Il Gal Tavoliere (Cerignola e dintorni) e quello Daunofantino (Manfredonia e non solo) sono gli unici 2 gruppi di azione locale che non sono stati rifinanziati.
Sulla questione, con una nota, interviene la sezione di Cerignola di Fratelli d’Italia. Eccone il testo.
“Un’evidente perdita di risorse per il territorio tra Capitanata e Bat, figlio dello scarso peso politico a Bari e di una visione strategica da cui siamo esclusi.

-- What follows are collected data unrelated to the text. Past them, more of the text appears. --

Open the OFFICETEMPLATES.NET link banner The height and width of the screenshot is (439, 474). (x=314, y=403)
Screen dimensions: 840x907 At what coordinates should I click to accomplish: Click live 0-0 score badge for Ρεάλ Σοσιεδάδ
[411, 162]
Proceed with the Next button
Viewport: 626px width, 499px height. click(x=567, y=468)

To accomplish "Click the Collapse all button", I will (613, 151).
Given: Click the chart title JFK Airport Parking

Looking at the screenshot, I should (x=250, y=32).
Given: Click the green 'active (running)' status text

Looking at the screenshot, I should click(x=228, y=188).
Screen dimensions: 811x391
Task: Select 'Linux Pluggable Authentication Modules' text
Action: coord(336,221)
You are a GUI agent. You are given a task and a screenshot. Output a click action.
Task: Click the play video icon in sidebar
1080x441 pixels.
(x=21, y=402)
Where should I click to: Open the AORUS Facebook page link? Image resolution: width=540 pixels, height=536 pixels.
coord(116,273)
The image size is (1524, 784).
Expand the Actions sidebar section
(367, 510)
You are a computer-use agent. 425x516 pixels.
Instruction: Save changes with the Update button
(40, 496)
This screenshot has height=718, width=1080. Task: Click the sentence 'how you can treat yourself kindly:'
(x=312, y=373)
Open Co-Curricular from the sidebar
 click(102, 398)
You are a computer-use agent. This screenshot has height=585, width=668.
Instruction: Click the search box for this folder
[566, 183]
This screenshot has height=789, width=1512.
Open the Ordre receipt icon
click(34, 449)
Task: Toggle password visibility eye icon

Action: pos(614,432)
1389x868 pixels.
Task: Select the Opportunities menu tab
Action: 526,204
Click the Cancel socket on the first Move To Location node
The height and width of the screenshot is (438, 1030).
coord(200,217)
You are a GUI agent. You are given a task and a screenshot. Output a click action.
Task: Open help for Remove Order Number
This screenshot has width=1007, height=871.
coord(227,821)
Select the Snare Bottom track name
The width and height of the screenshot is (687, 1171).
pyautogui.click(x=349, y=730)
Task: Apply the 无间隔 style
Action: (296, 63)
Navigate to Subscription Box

Che restino a piedi le strategie di sviluppo locali di Cerignola e Manfredonia è preoccupante: 11 milioni di euro che non andranno ad arricchire da una parte il secondo agro d’Italia (60mila ettari cerignolani) e i 5 Reali Siti, e dall’altra la zona costiera dal Golfo a Zapponeta, entrando sulla costa fino a Barletta, comprendendo anche le 3 ex foggiane del Basso Tavoliere. Siamo ricchi e non servono quei soldi? Qualcuno non è stato capace di intercettarli?
Chissà come la spiegano i vertici tecnici sul territorio. E chissà come la definiscono i politici eletti in Regione dalle nostre parti. Non contiamo niente in Regione, questa è la verità. In più Cerignola ogni volta che governa la sinistra perde un pezzo: basti ricordare a metà Anni Duemila gli scippi di Direzione Asl, Telecom, Acquedotto Pugliese e Inps… senza parlare di un ospedale sempre più ridotto all’osso dalle scelte di Vendola prima ed Emiliano poi. Nel silenzio dei sindaci “amici” e dei consiglieri regionali che poi vengono solo a prendere voti”.